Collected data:
• • •
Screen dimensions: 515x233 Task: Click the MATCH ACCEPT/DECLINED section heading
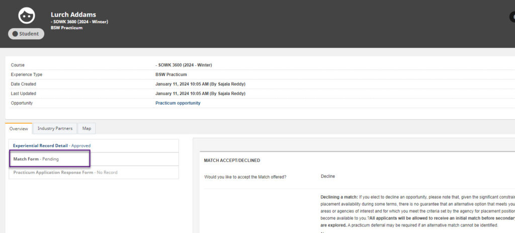pyautogui.click(x=232, y=161)
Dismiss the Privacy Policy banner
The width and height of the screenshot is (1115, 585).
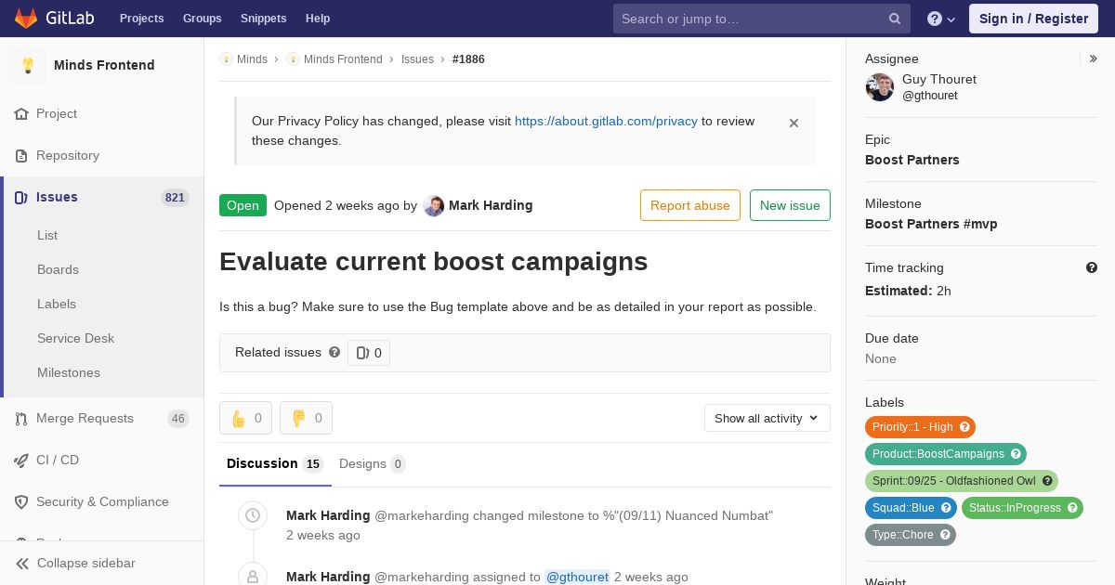(x=794, y=123)

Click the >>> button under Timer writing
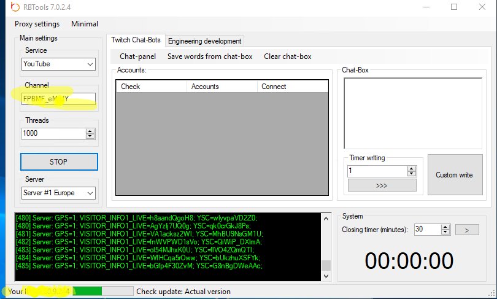[382, 185]
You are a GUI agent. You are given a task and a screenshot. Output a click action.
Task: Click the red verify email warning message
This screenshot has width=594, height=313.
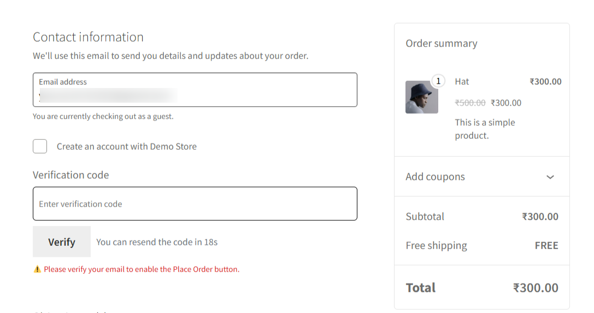(142, 269)
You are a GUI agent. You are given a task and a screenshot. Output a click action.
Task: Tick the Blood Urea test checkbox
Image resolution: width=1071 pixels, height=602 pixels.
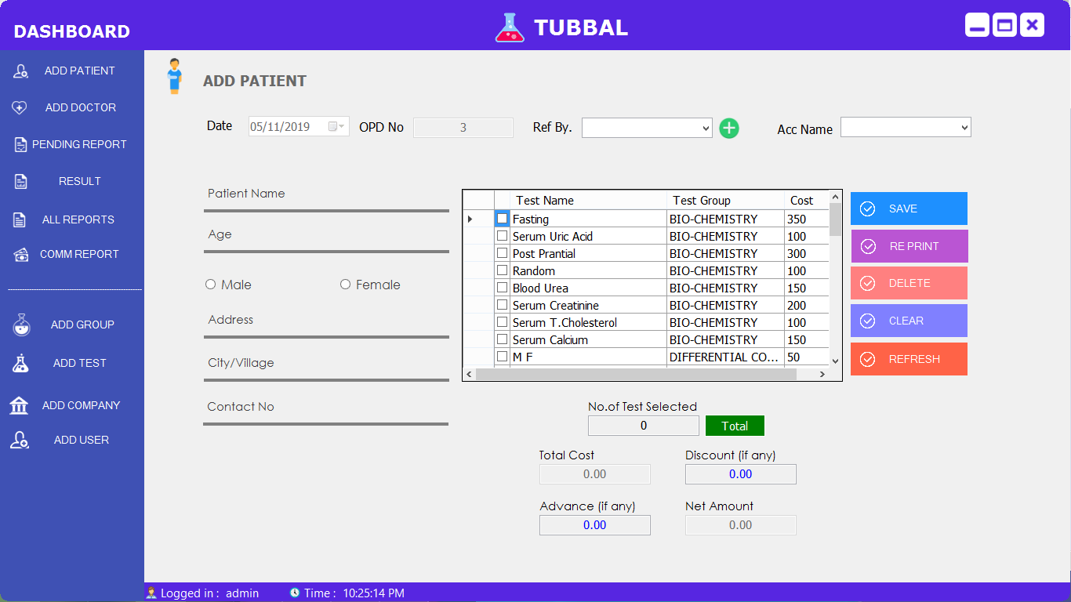[502, 288]
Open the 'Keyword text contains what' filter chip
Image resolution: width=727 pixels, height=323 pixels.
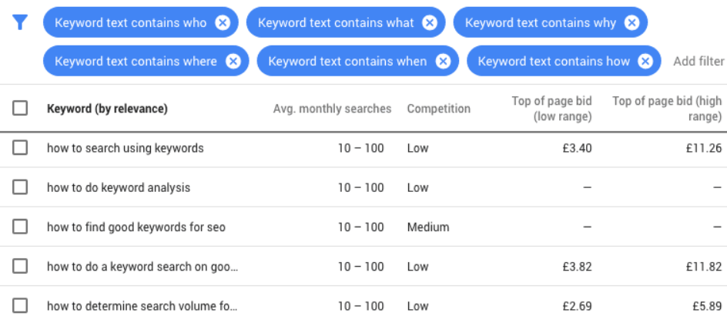[x=336, y=22]
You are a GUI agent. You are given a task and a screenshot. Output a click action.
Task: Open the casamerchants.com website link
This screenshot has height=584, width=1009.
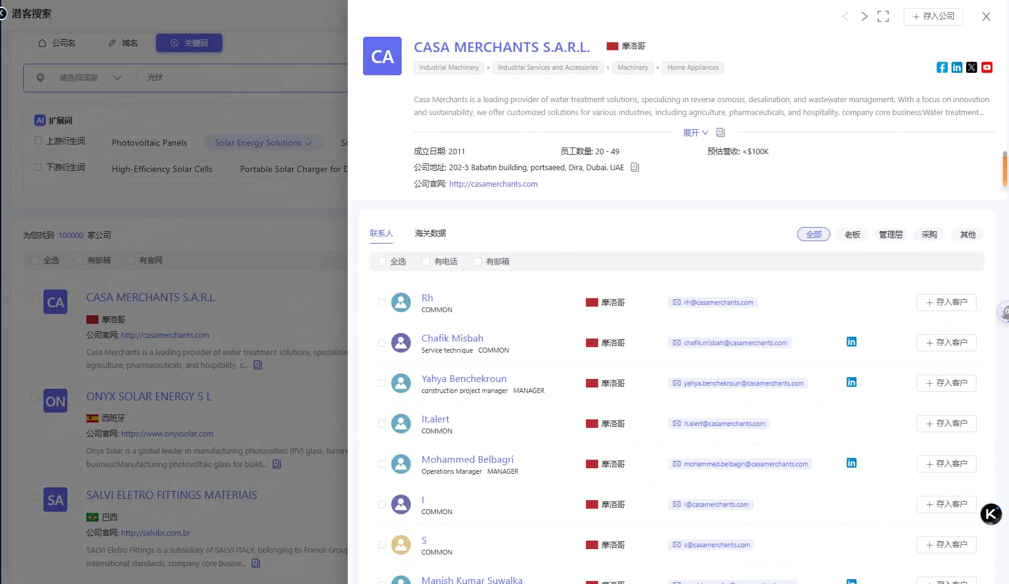[493, 184]
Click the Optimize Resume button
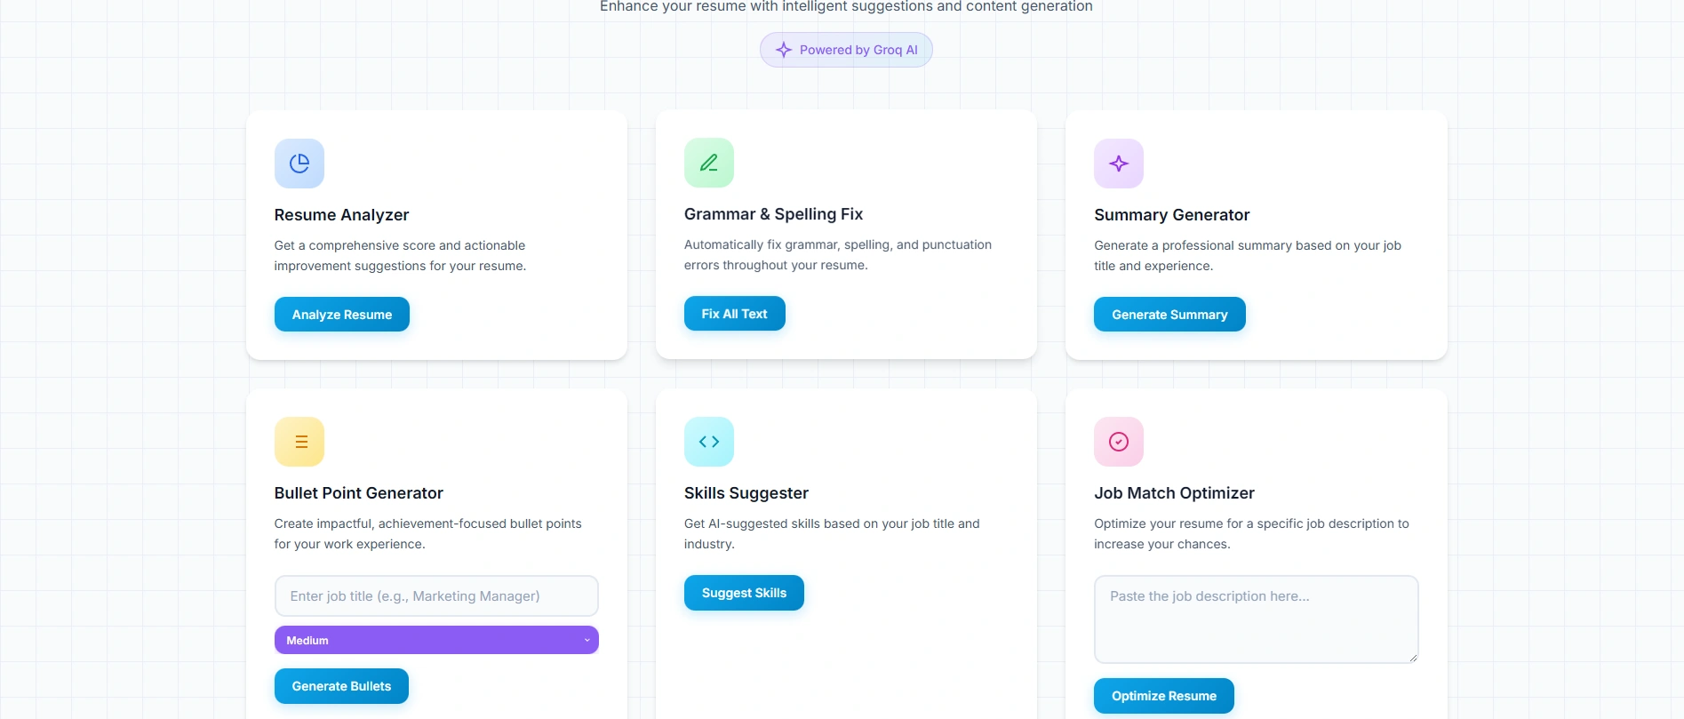 [1162, 696]
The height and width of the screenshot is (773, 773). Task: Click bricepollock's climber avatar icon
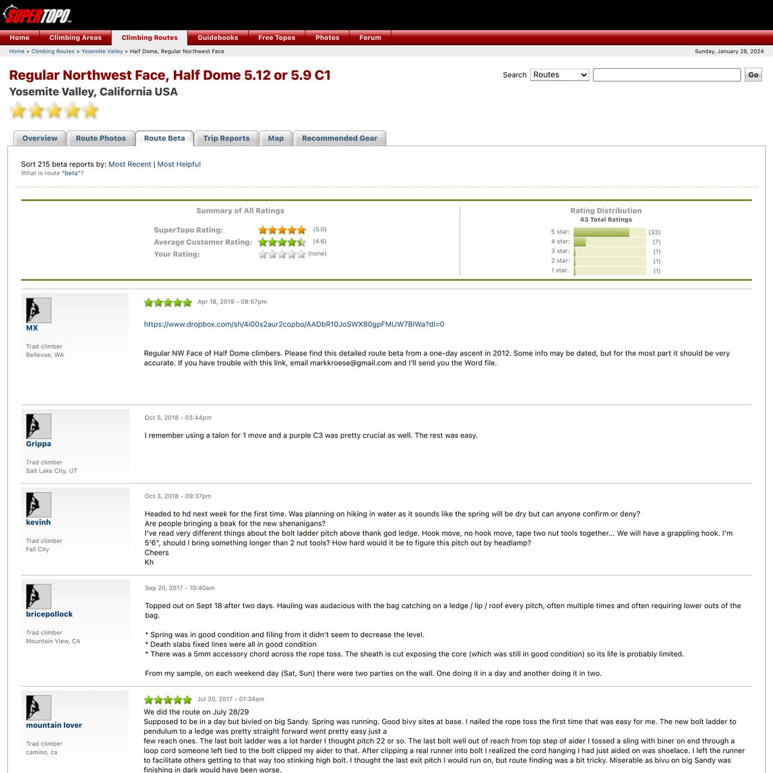[38, 596]
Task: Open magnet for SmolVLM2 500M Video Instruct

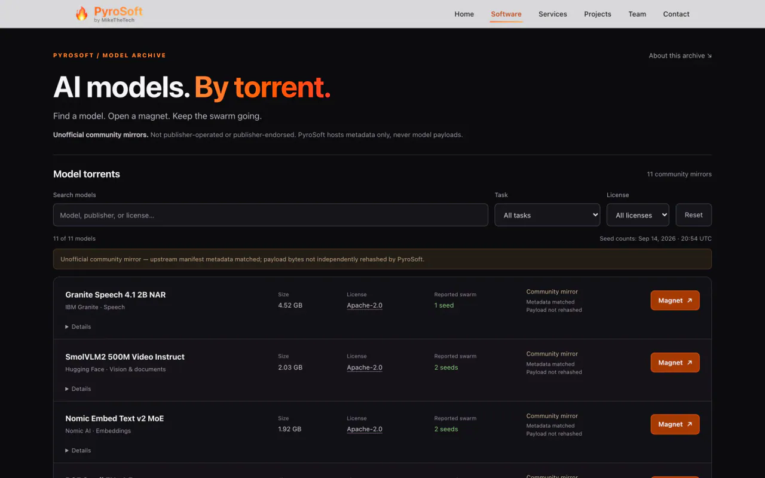Action: tap(675, 363)
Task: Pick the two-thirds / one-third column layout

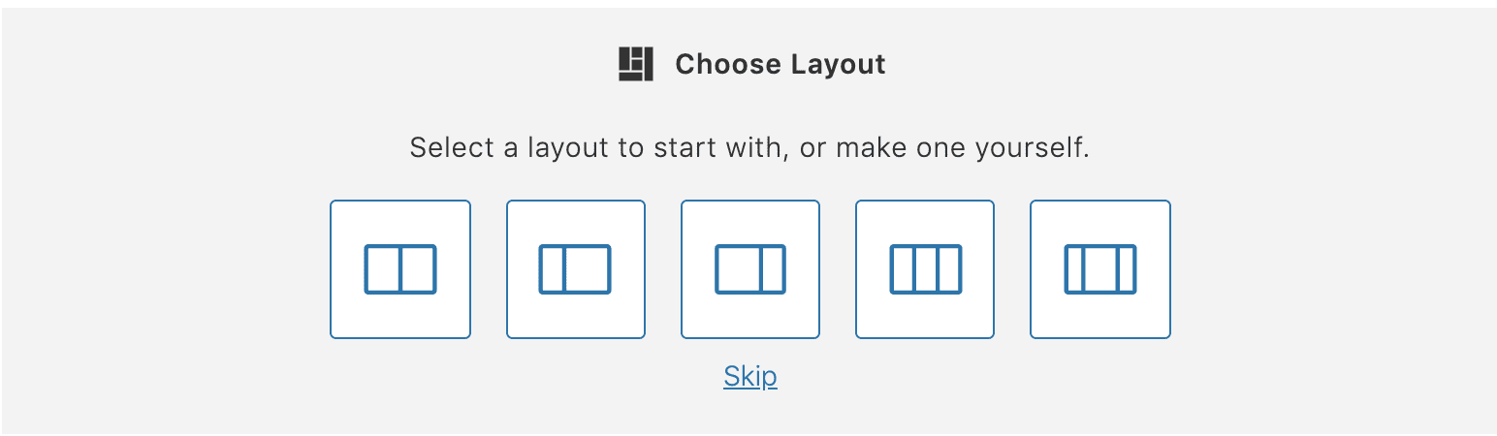Action: (x=750, y=269)
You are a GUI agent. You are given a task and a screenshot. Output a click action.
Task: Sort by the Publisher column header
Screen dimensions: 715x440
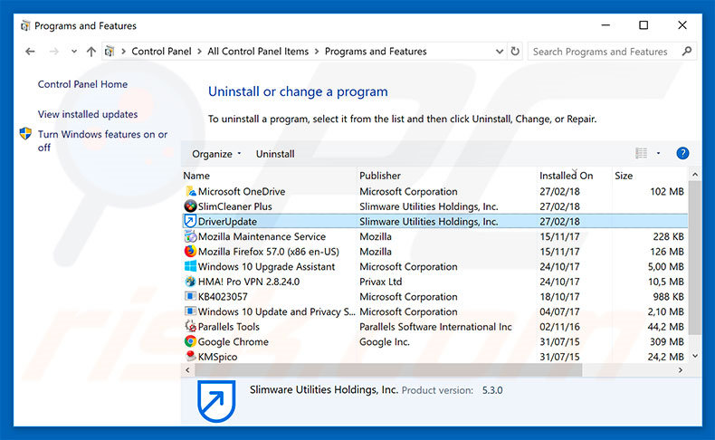click(x=380, y=176)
• • •
*Work to be completed*
Every entry above is to be printed again exactly, pictures omitted.

*Exercise response*
Screen dimensions: 515x233 Task: Click the MATCH ACCEPT/DECLINED section heading
pyautogui.click(x=232, y=161)
Dismiss the Privacy Policy banner
The width and height of the screenshot is (1115, 585).
(x=794, y=123)

Click the >>> button under Timer writing
[382, 185]
You are a GUI agent. You are given a task and a screenshot. Output a click action.
Task: Click the red verify email warning message
This screenshot has width=594, height=313.
(142, 269)
You are a GUI agent. You are given a task and a screenshot. Output a click action.
Task: Tick the Blood Urea test checkbox
Image resolution: width=1071 pixels, height=602 pixels.
[502, 288]
Open the 'Keyword text contains what' filter chip
Image resolution: width=727 pixels, height=323 pixels.
[x=336, y=22]
You are a GUI agent. You are given a task and a screenshot. Output a click action.
Task: Open the casamerchants.com website link
This screenshot has height=584, width=1009.
[493, 184]
Click the Optimize Resume button
 [1162, 696]
The height and width of the screenshot is (773, 773). Task: Click bricepollock's climber avatar icon
[38, 596]
Task: Open magnet for SmolVLM2 500M Video Instruct

Action: tap(675, 363)
Task: Pick the two-thirds / one-third column layout

Action: (x=750, y=269)
You are a GUI agent. You are given a task and a screenshot. Output a click action.
Task: Sort by the Publisher column header
Screen dimensions: 715x440
click(x=380, y=176)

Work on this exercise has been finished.